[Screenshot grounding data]
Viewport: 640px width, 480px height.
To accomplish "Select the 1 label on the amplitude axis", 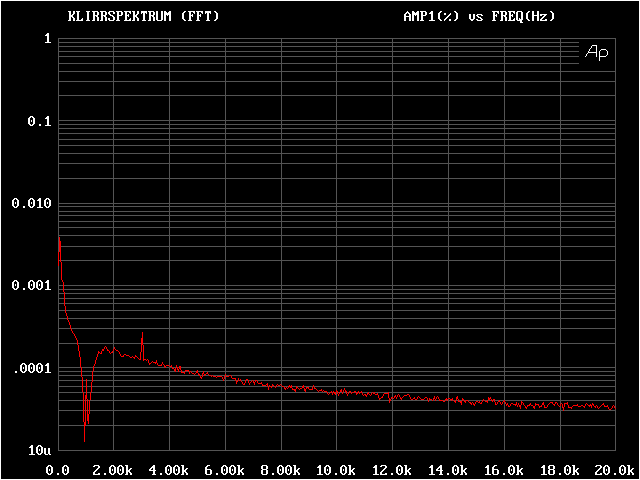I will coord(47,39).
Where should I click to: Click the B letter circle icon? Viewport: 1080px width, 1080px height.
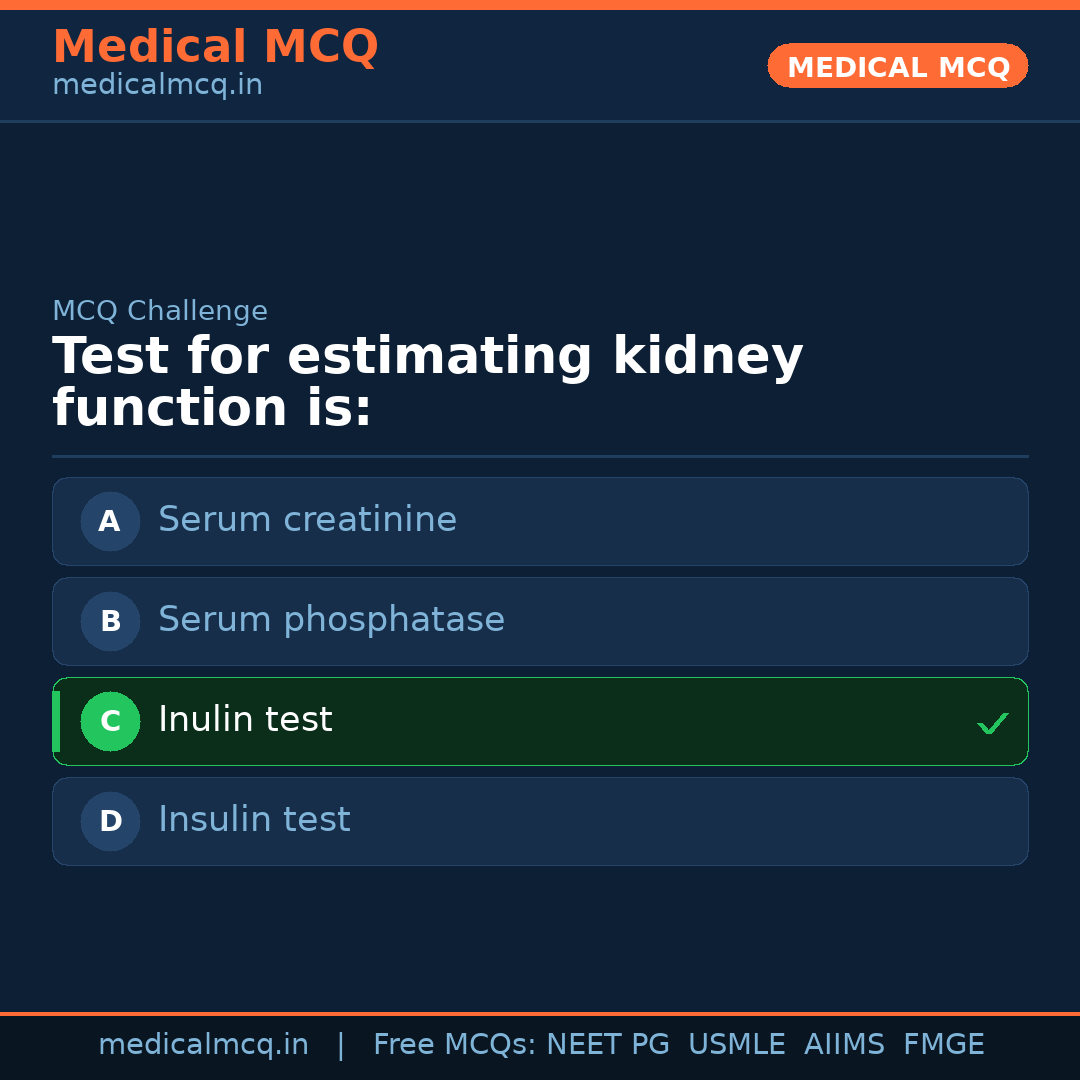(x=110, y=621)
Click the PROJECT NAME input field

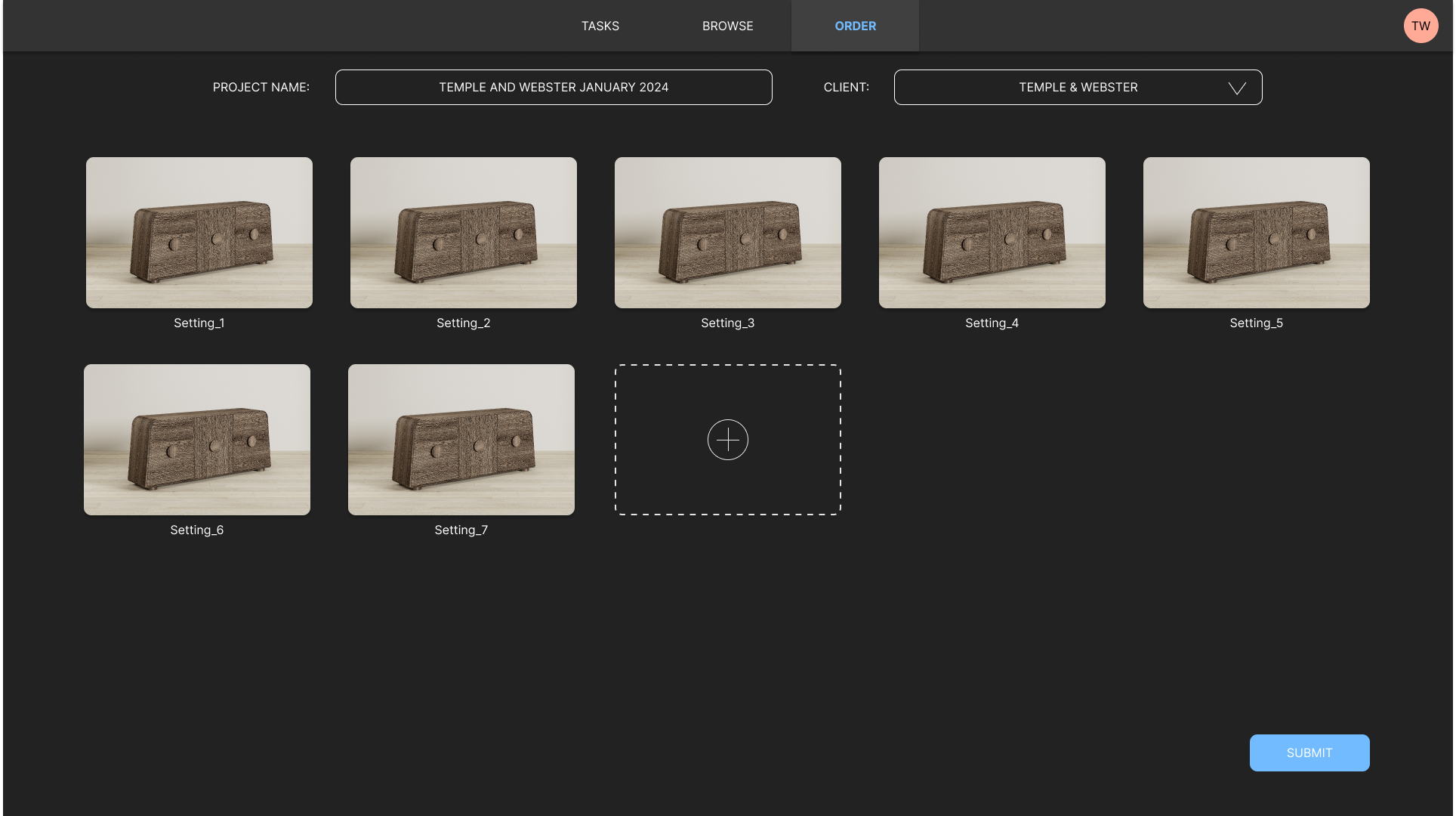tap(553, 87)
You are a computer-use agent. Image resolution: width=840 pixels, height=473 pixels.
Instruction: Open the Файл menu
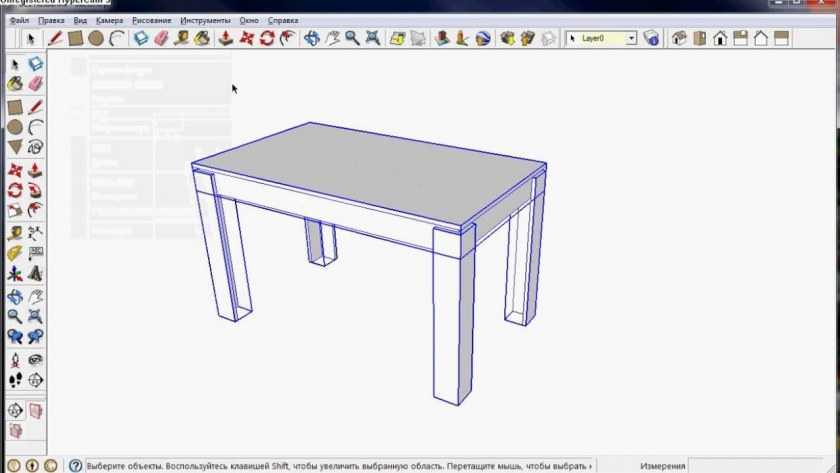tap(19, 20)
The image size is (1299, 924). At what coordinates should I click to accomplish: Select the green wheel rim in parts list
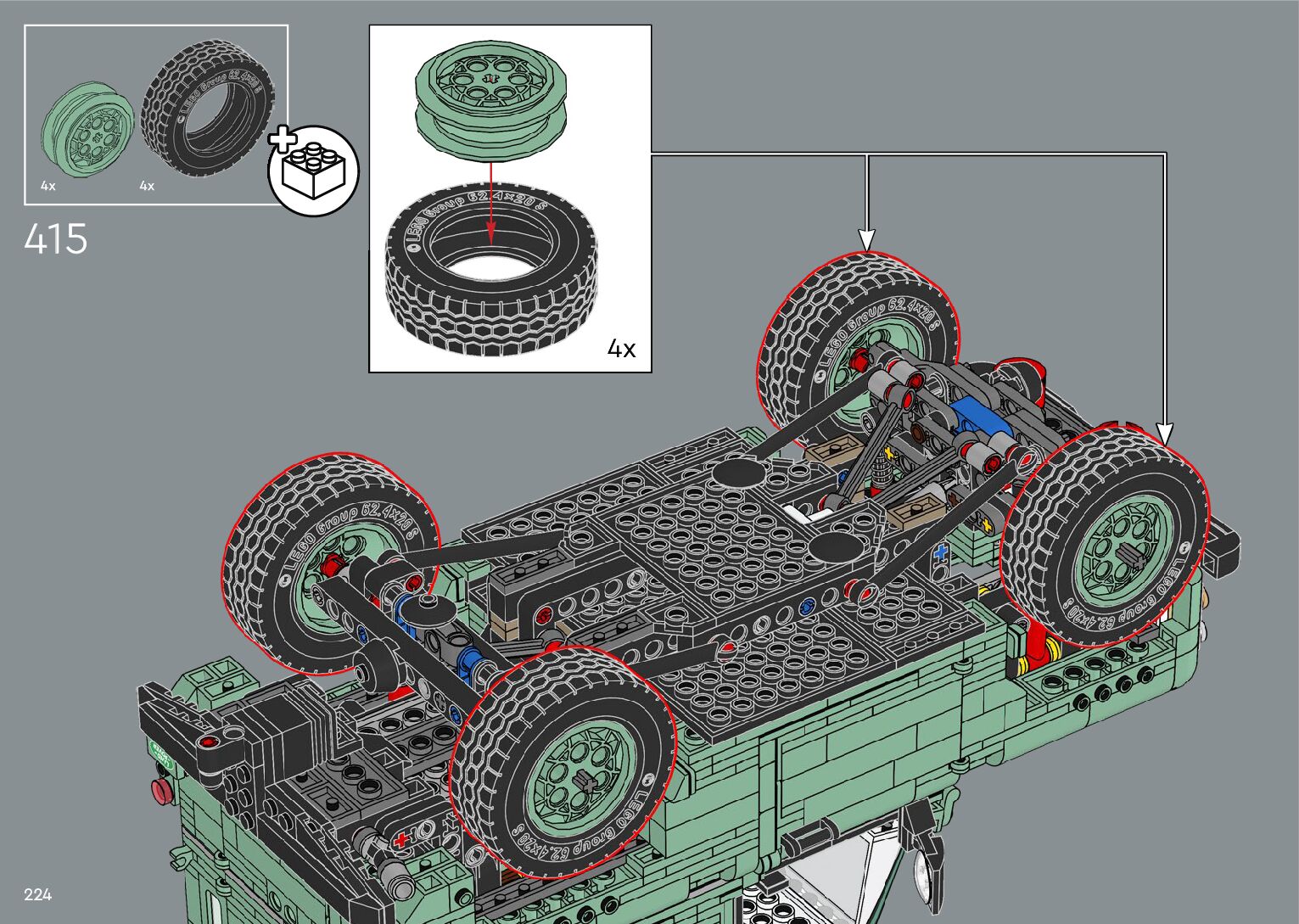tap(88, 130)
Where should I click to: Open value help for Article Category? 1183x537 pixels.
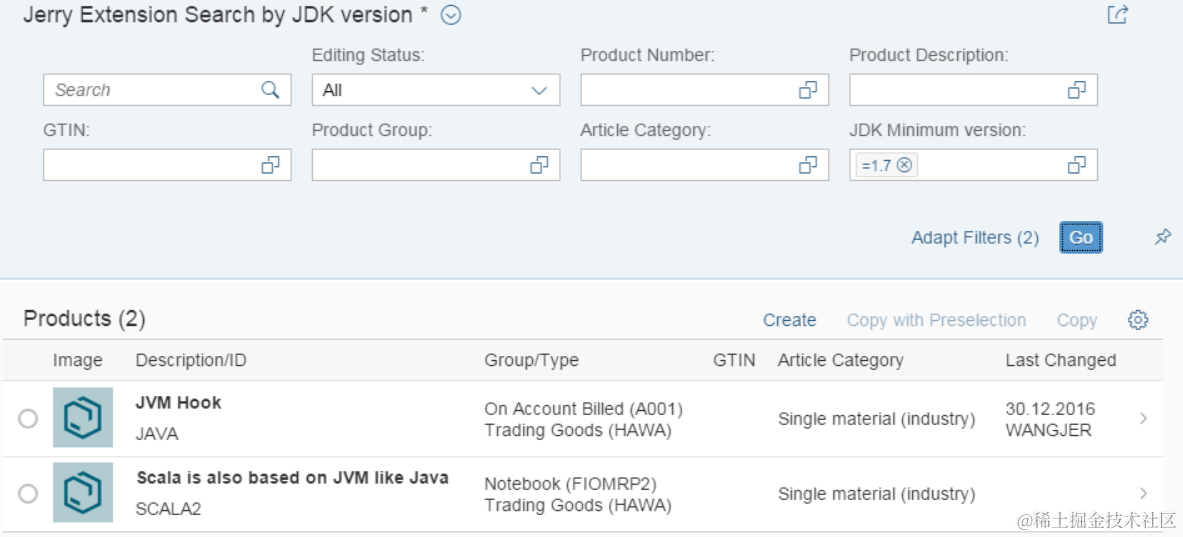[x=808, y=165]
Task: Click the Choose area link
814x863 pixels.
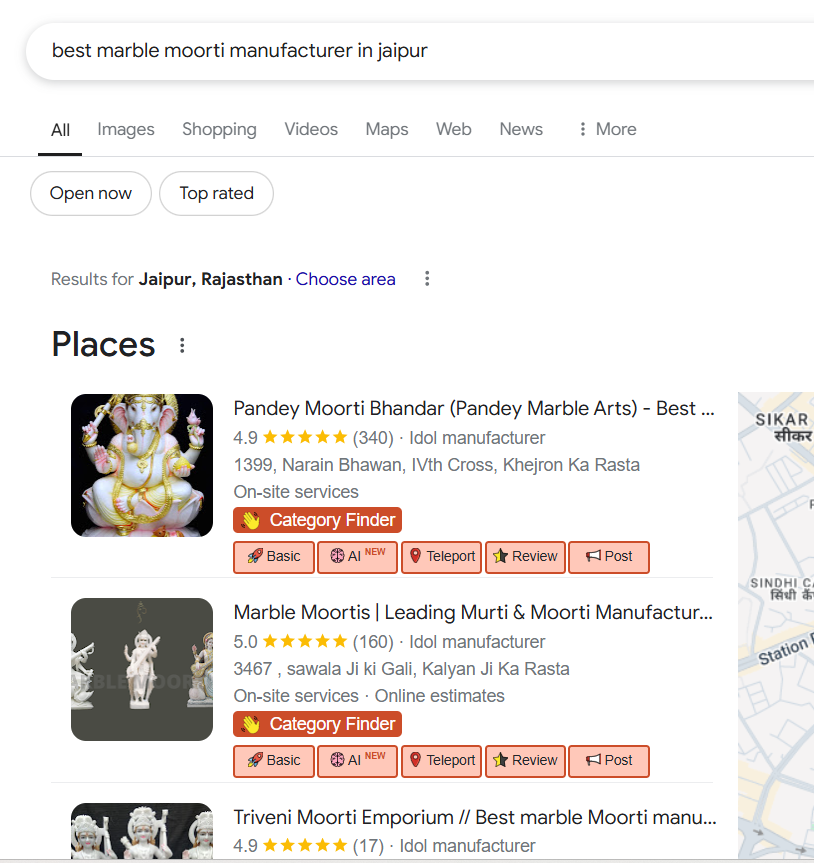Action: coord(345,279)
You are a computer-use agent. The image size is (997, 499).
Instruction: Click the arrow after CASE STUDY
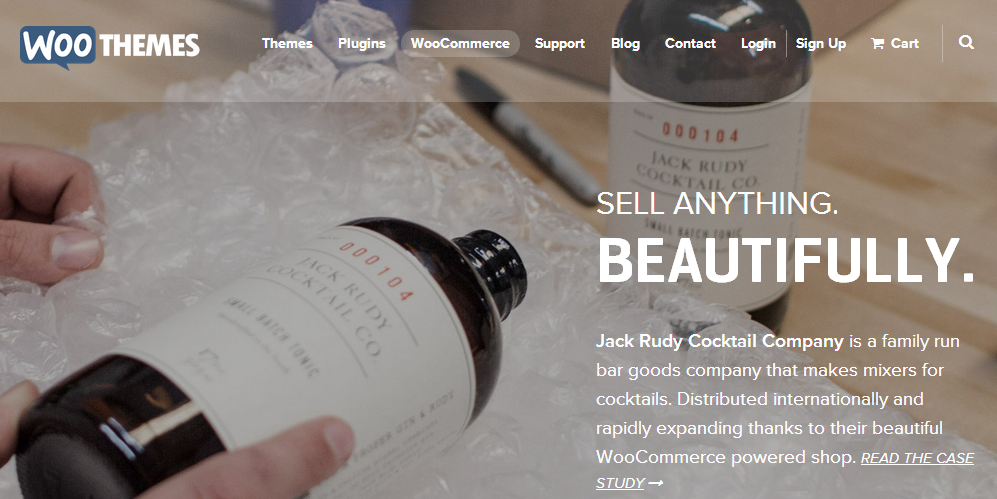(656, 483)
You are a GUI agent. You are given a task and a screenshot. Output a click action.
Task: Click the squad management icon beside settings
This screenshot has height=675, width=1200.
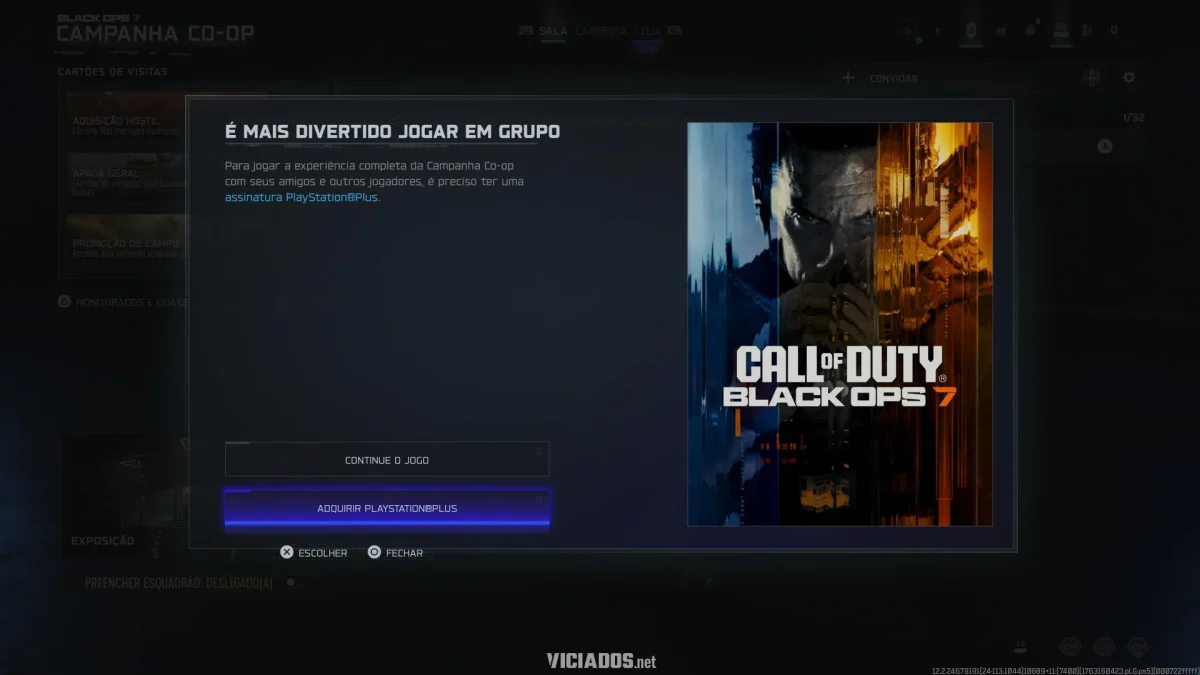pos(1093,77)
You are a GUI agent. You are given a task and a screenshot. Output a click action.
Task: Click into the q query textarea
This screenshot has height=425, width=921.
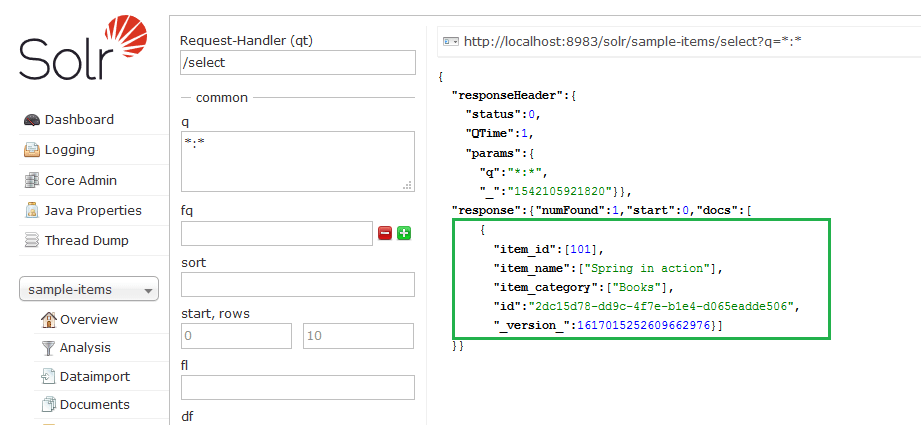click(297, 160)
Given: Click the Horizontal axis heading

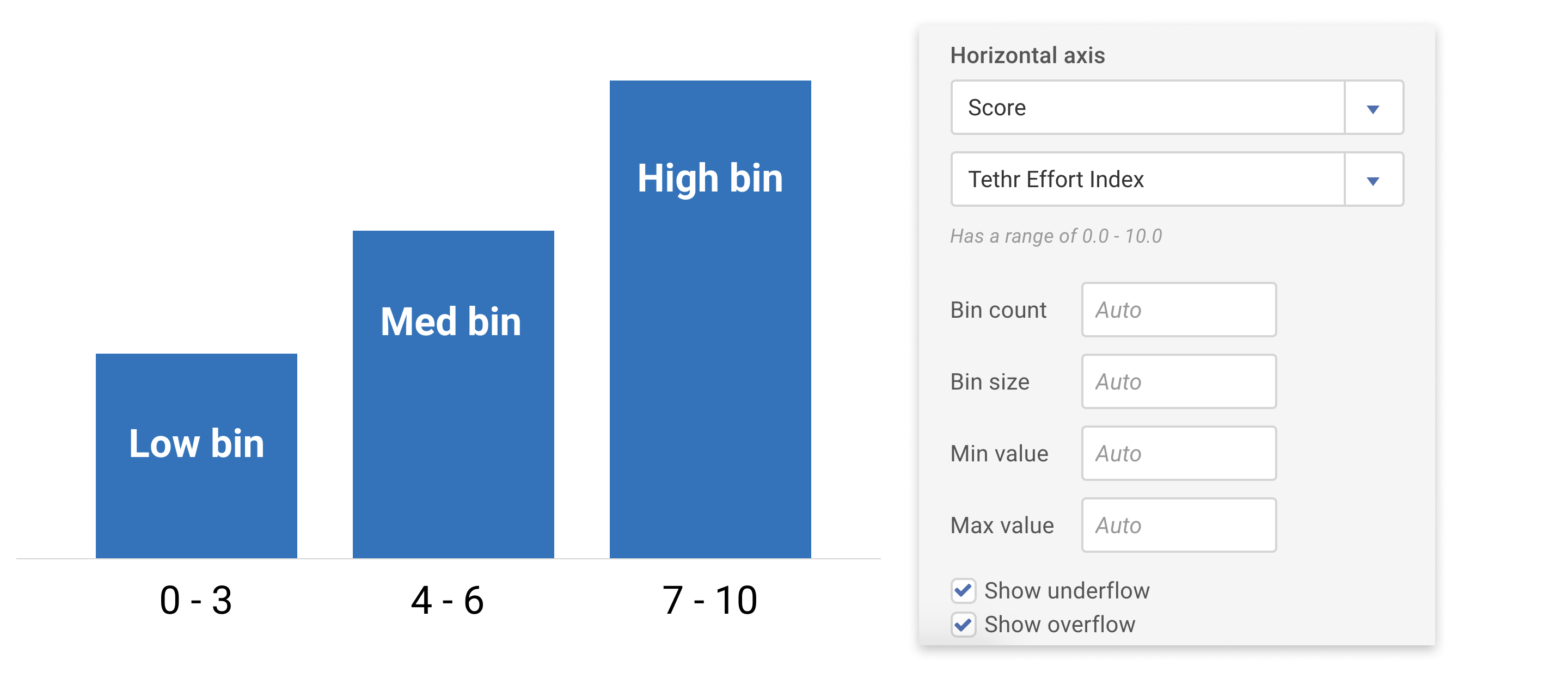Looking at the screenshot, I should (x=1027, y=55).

■ What to do ■
What is needed is an exact copy of the lines from the line with "Task: Click the squad" to the end of the data above, both included, without any pictures.

■ Task answer ■
Task: Click the squad management icon beside settings
This screenshot has height=675, width=1200.
pos(1093,77)
You are a GUI agent. You are given a task and a screenshot. Output a click action.
Task: Click into the q query textarea
This screenshot has height=425, width=921.
click(297, 160)
Given: Click the Horizontal axis heading

Looking at the screenshot, I should (x=1027, y=55).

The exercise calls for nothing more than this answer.